# [Exercices à traiter]
1/ Dans l'article sur l'attentat de Moscou, pourquoi la revendication de l'attentat par Daech est-elle jugée crédible ? Répondez en une à trois phrases.
2/ Présentez sous forme de liste le paragraphe de l'article sur l'attentat de Moscou qui commence par « D'abord, la revendication », en conservant ses faits principaux.

# [Passage choisi]
────────────────

Attentat de Moscou : Quelques questions dans un océan de réponses…
Жертвам - Aux victimes

Attentat de Moscou : Quelques questions dans un océan de réponses…

Non, non, cher lecteur ! Vous avez bien lu : je ne prétends pas dans cet article ajouter de nouvelles réponses à toutes celles qui ont été émises jusqu’ici et qui épaississent le brouillard plutôt qu’ils ne le dissipent. Mon intention est plutôt de poser quelques questions pertinentes à la lumière des éléments dont nous disposons et, à partir de là, tirer quelques enseignements qui nous permettront – peut-être – d’y voir un peu plus clair.

Commençons par les questions qui appellent une réponse positive et contribuent à une meilleure appréhension de la situation.

D’abord, la revendication par le groupe État islamique au Khorasan (EI-K ou ISIS-K) que, par facilité, nous appellerons ici du terme générique de Daech, est-elle crédible ? Effectivement, elle l’est, bien que Daech ait l’habitude de s’approprier des attentats terroristes qu’il n’a pas organisés à condition que les auteurs se réclament de lui. Mais, en l’occurrence, l’insoutenable vidéo de la tuerie filmée par l’un des terroristes a été diffusée par le Wakālat A‘māq al-Ikhbāriyyah (Amaq News Agency), l’agence de presse et l’un des organes de propagande de Daech, ce qui suffit à démontrer un lien direct entre le commando de Moscou et le groupe islamiste. Cependant, comme nous le verrons plus loin, ce lien n’exclut pas d’autres connexions et complicités.

────────────────

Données
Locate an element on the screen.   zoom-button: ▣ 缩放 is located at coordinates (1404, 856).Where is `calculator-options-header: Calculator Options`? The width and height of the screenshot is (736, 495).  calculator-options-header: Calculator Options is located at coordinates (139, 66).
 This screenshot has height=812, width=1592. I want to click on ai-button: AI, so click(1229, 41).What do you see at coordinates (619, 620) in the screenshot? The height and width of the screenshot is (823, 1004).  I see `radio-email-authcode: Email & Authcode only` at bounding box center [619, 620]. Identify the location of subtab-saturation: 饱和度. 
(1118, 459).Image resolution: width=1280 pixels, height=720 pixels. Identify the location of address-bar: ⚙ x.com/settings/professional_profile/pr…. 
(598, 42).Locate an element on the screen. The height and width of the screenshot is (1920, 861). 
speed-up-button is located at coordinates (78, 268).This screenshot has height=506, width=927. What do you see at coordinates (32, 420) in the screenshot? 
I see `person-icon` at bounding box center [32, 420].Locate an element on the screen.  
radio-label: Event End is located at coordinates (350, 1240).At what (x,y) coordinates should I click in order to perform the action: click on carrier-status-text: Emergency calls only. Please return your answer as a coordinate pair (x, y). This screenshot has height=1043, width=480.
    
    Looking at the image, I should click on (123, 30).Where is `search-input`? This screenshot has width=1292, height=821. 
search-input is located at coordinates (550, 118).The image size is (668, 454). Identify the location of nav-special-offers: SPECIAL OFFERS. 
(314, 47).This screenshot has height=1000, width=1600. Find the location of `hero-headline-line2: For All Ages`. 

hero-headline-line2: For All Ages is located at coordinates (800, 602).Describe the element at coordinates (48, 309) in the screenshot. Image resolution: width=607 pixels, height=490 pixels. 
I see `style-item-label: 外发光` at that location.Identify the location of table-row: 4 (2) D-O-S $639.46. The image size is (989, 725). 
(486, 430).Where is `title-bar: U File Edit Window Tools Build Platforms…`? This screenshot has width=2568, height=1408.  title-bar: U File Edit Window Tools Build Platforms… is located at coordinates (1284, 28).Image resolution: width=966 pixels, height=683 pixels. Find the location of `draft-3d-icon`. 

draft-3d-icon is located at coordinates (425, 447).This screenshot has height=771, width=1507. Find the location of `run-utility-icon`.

────────────────

# [Réponses par exercice]
1/ La vidéo de la tuerie, filmée par l'un des terroristes, a été diffusée par l'agence Amaq, agence de presse et organe de propagande de Daech. Cela suffit à démontrer un lien direct entre le commando de Moscou et le groupe, alors même que Daech a l'habitude de s'attribuer des attentats qu'il n'a pas organisés.

2/
- La revendication de l'attentat par l'État islamique au Khorasan (EI-K), désigné ici sous le nom de Daech, est crédible.
- Daech a pourtant l'habitude de s'approprier des attentats qu'il n'a pas organisés, à condition que leurs auteurs se réclament de lui.
- Dans ce cas, la vidéo de la tuerie, filmée par l'un des terroristes, a été diffusée par Amaq, agence de presse et organe de propagande de Daech.
- Ce fait suffit à démontrer un lien direct entre le commando de Moscou et le groupe islamiste.
- Ce lien n'exclut pas d'autres connexions et complicités.